Die einzelnen Bücher erzählen keine in sich abgeschlossenen Geschichten , sondern sie sind wie das poetisch Bild von Stasias Teppich miteinander verwoben. Auch die Zwischenüberschriften in den einzelnen Büchern in Form von Zitaten ganz unterschiedlicher Persönlichkeiten, aber auch von Plakaten , ersparen dem Leser nicht ein sehr genaues Lesen der vielen Seiten des Romans. Hinzu kommt, dass die historischen Zeitabläufe ausführlich von der Autorin kommentiert werden und die Gefühls- und Gedankenwelt der Protagonisten sprachkünstlerisch sehr eindrucksvoll eingefügt werden.

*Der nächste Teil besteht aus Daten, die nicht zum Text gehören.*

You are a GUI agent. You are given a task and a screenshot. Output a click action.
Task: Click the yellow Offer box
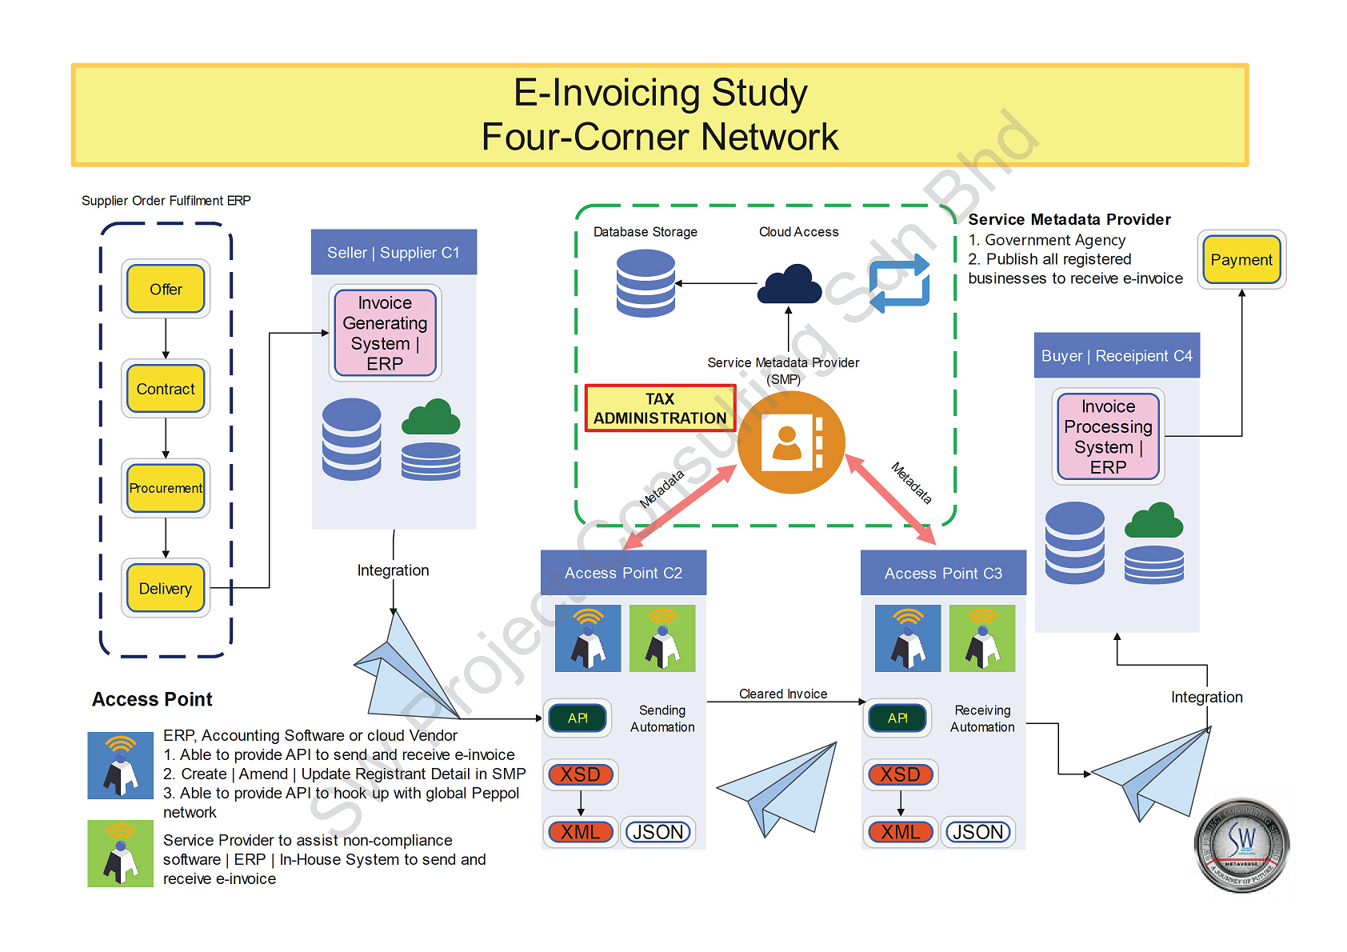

Am Ende des umfangreichen Romans bleibt der Leser ein wenig hilflos zurück. Wie soll es nun weitergehen mit der Lebensgeschichte von Brilka? Wird sie ein Gesellschaftssystem finden, in dem sich ihre Persönlichkeit in einem schließlich glücklichen Leben voll entfalten kann ? Diese Frage stellt sich wohl auch in besonderem Maße jugendlichen Lesern des Buches. Auch deshalb ist es besonders empfehlenswert.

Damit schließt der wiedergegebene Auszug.